Подобную картину мальчик видел и на других хуторах. Мало того, не только здесь, но и в других местах по горным тропам тянулись вереницы людей и животных. То ли договорились, то ли в Хельсингланде обычай такой – выгонять скотину в определенный день календаря. Один за другим караваны скрывались в лесу, их уже почти и не видно было, но из чащи долго доносились веселый звон колокольчиков и окрики пастушек.

Дорога была не из легких: петляла, то поднималась, то опускалась, иногда шла через болота и то и дело упиралась в буреломы, которые надо было обходить, иногда довольно далеко. Несколько раз он видел, как переворачивались телеги со всей поклажей, но никто не унывал. Все время слышались смех и соленые шутки.

К полудню все собрались на больших вырубках. На каждой построен невысокий хлев и маленькие лачуги-времянки. Вырубки заросли за весну сочной, свежей травой. Коровы бодро мычали и, не дожидаясь приглашения, опускали головы и начинали жевать, внимательно и неторопливо. Люди со смехом перетаскивали скарб с телег в хижины. Вскоре из труб начинал валить дым, а потом все – доярки, пастухи – хозяева садились прямо на землю у плоского камня и обедали.

Гор го был почти уверен, что найдет Клемента Ларссона на одном из горных выгонов, и полетал над лесом. Но нет, старого скрипача нигде не было.

Он долго кружил то над одним пастбищем, то над другим, пока они не оказались в гористой местности на самом востоке провинции. Тут тоже были летние лесные выгоны, правда, не так много, как на западе. Мужчины рубили дрова, а девушки-доярки занимались вечерней дойкой.

– Погляди-ка, – негромко сказал Горго. – Мне кажется, я его нашел.

Он спустился пониже, и мальчик, к своему несказанному удивлению, убедился, что орел прав. У колоды стоял не кто иной, как старый скрипач Клемент Ларссон, и рубил дрова.

Горго сел совсем близко от людей и стряхнул мальчугана на землю.

– Я-то свое слово сдержал, – усмехнулся он. – Теперь очередь за тобой. Жду тебя на вершине вон той сосны.

Новый год в лесу

Работа закончилась, уже почти стемнело, но спать не уходили – смеялись, рассказывали всякую всячину. Впервые после долгого зимнего перерыва люди ночевали в лесу, и спать никто не хотел.

Было светло как днем, всего шесть дней осталось до летнего солнцестояния. Девушки, все как одна, вынули вязание, но то и дело поглядывали в сторону леса и улыбались, словно хотели сказать: «Вот мы и снова в лесу. Как хорошо!»

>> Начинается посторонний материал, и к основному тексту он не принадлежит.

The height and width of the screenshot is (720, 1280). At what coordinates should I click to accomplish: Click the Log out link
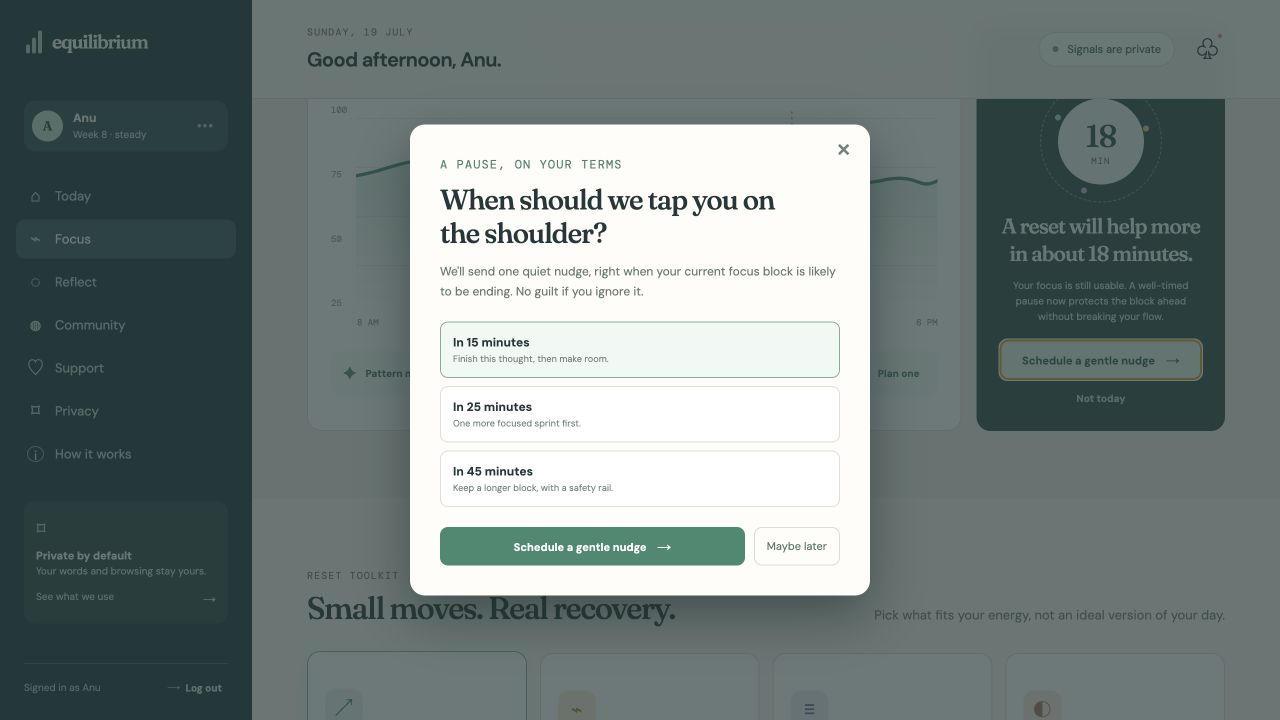click(x=195, y=688)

Люди и в самом деле были счастливы. Вся суета поселка с повседневными заботами будто провалилась куда-то. Их окружал молчаливый, спокойный и загадочный лес. От года к году они словно забывали это величественное, широкое дыхание и когда думали, что предстоит опять провести все лето в лесу, их охватывал страх. Как такое можно выдержать? Но приближались заветные дни, и как только отдирались первые доски от заколоченных на зиму дверей пастушьих лачуг – все понимали: это и есть счастье.